What is required — Convert the listing below into a numbered list, starting at the line containing "This screenshot has" and running through the final line, with blank lines omitted. Leave the pictures out of your answer.

(Element and text position listing)

(begin)

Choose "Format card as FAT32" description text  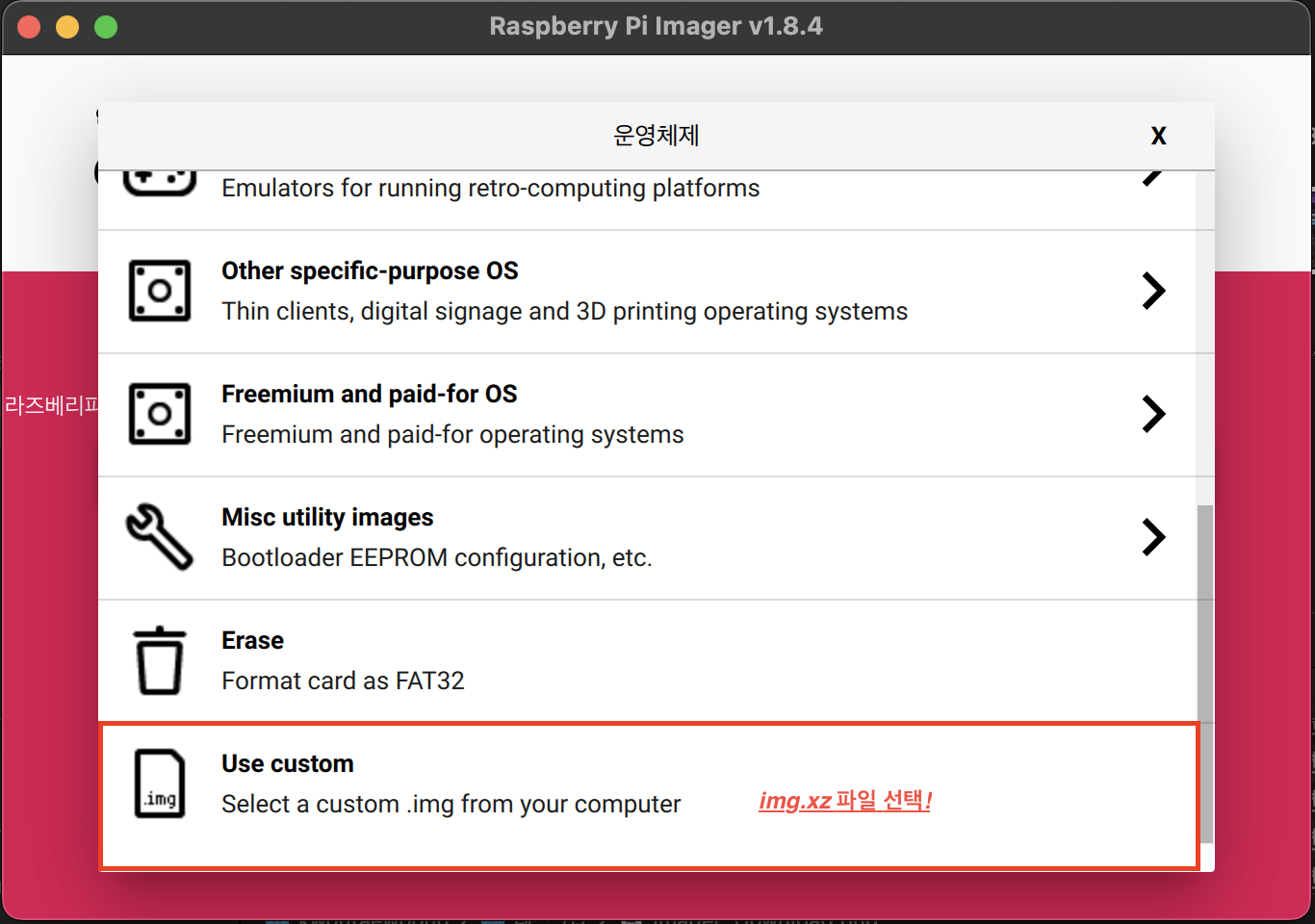343,681
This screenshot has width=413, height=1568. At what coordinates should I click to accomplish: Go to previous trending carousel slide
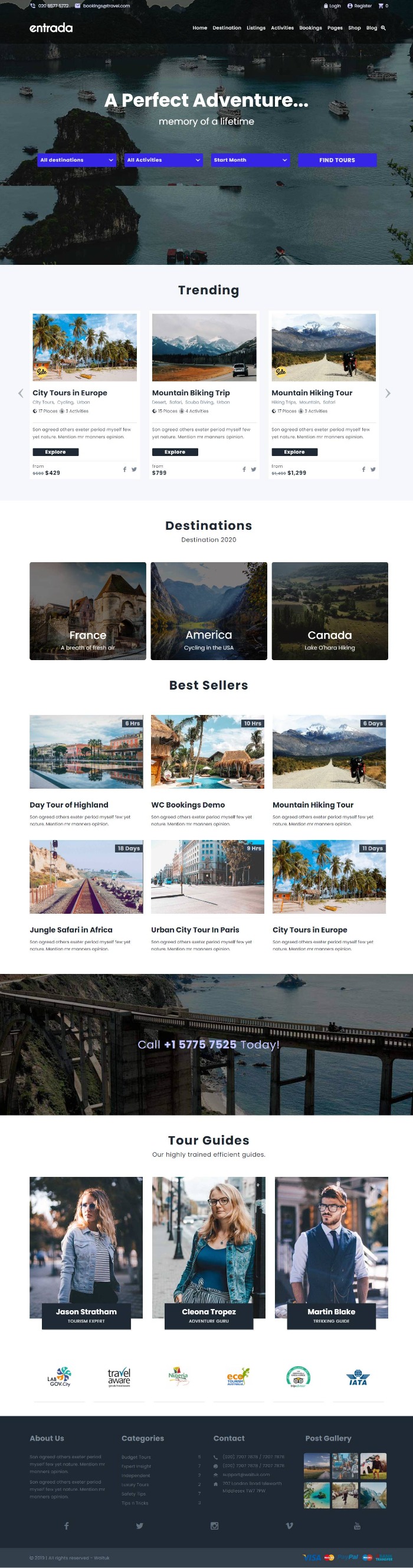click(21, 393)
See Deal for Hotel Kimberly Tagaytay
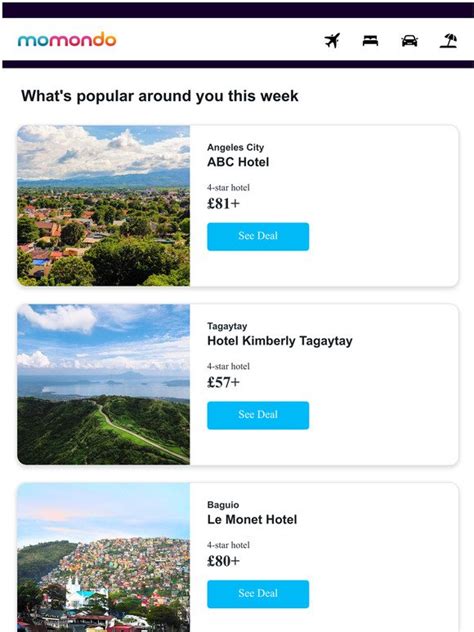The width and height of the screenshot is (474, 632). point(258,415)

(end)

Finished answer —
1. This screenshot has width=413, height=1568. At what coordinates should I click to accomplish: Go to previous trending carousel slide
2. click(21, 393)
3. See Deal for Hotel Kimberly Tagaytay
4. The width and height of the screenshot is (474, 632). point(258,415)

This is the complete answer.